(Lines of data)
——————————
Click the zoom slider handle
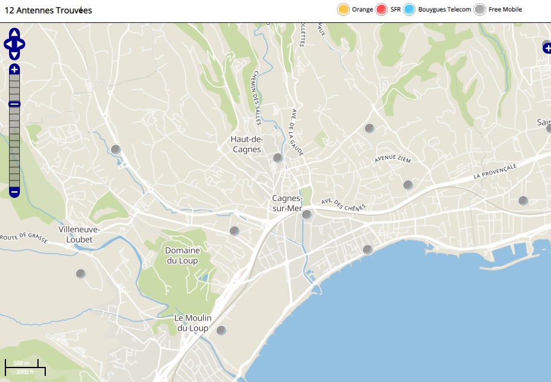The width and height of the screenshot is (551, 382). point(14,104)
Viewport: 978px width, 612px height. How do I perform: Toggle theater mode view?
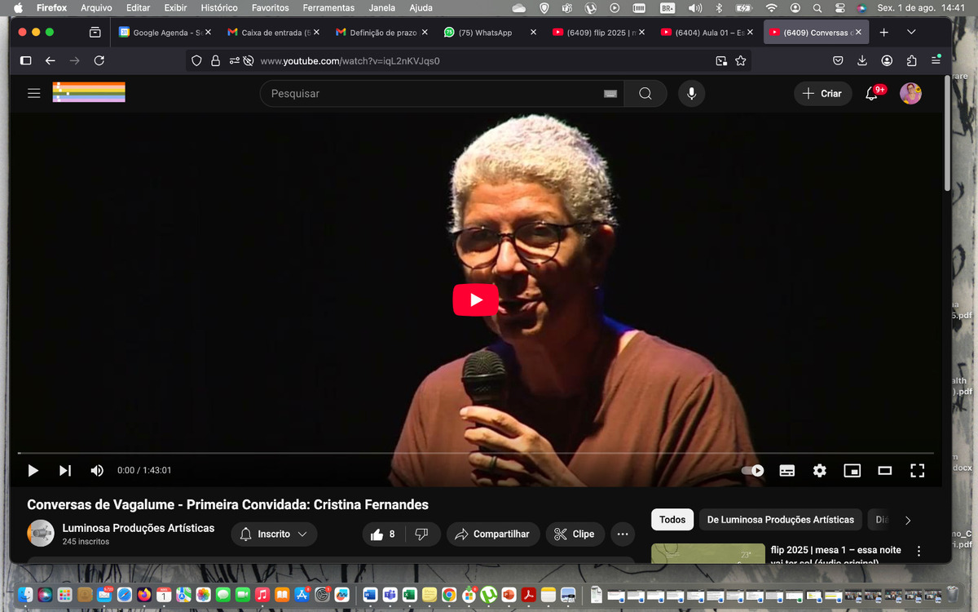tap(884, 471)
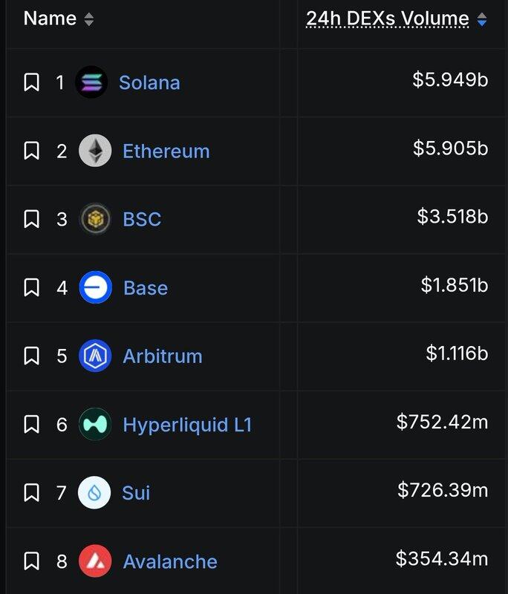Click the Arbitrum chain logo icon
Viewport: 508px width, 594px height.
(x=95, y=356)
——————————
Copy out every line of the listing above word for word, leaving out the pictures.

Click the zoom slider handle
The width and height of the screenshot is (551, 382). point(14,104)
Viewport: 978px width, 612px height. How do I perform: Toggle theater mode view?
tap(884, 471)
Click the Arbitrum chain logo icon
Viewport: 508px width, 594px height.
(x=95, y=356)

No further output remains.